Your assignment:
Reproduce the entries from their first line up to and including the line with "You are a computer-use agent. The height". Leave out everything after it.
[[ Records shown, beginning ]]
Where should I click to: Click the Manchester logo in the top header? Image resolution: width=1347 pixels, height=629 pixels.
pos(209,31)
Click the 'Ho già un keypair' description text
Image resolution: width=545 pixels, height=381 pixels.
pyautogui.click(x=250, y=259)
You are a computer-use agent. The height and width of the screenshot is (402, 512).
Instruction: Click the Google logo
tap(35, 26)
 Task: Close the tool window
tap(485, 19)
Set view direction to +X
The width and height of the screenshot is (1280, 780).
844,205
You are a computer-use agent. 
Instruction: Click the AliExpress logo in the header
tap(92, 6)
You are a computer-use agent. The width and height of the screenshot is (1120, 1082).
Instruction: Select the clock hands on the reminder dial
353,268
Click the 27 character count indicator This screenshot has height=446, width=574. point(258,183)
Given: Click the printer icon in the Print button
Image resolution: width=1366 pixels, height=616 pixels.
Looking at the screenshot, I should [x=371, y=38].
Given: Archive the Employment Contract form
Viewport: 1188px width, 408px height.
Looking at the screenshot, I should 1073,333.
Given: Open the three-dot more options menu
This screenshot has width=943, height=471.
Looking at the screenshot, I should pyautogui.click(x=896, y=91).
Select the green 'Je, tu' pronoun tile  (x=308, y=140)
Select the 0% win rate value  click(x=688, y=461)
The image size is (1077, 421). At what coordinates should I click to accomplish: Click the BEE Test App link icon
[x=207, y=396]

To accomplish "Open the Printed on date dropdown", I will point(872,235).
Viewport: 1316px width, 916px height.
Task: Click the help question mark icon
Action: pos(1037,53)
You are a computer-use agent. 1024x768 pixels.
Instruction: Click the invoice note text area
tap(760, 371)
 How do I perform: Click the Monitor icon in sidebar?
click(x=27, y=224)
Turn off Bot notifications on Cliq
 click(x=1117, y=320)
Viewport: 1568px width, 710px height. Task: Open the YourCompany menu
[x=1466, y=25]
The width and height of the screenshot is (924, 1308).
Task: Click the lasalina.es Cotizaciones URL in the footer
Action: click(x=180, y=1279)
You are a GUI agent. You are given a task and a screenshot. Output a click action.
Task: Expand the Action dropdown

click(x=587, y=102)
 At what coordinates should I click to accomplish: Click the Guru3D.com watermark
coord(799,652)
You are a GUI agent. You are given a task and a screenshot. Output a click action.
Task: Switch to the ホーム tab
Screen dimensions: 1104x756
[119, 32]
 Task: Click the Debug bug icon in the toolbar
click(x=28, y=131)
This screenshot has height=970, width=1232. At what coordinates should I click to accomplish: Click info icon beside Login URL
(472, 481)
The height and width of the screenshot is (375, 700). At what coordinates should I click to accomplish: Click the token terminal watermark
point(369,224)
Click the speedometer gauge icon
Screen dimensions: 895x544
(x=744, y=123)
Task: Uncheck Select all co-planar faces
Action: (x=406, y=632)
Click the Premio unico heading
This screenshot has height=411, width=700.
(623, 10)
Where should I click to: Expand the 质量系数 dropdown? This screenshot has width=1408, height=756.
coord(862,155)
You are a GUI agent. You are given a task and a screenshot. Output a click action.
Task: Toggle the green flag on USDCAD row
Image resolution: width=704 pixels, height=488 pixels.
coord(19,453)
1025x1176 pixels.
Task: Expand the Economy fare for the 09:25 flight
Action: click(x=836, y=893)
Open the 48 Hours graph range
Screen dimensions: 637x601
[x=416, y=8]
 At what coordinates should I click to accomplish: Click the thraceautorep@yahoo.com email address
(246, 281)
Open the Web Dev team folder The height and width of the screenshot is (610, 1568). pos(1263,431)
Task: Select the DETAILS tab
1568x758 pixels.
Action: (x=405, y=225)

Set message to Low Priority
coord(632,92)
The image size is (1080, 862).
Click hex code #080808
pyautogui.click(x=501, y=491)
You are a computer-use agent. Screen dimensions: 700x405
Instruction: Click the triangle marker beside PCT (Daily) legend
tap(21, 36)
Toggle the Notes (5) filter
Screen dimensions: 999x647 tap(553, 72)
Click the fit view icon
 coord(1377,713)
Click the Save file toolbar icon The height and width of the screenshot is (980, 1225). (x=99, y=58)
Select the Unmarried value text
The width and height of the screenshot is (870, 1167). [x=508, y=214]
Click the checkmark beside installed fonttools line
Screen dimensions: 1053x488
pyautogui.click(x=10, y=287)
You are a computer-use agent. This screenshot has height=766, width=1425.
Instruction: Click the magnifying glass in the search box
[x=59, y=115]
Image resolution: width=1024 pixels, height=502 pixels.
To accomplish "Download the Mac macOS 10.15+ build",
[[ Records shown, end ]]
Final answer:
Where should I click to: Click the Manchester logo in the top header? Image resolution: width=1347 pixels, height=629 pixels.
pos(209,31)
Click the 'Ho già un keypair' description text
Image resolution: width=545 pixels, height=381 pixels.
pyautogui.click(x=250, y=259)
You are a computer-use agent. The height and width of the screenshot is (402, 512).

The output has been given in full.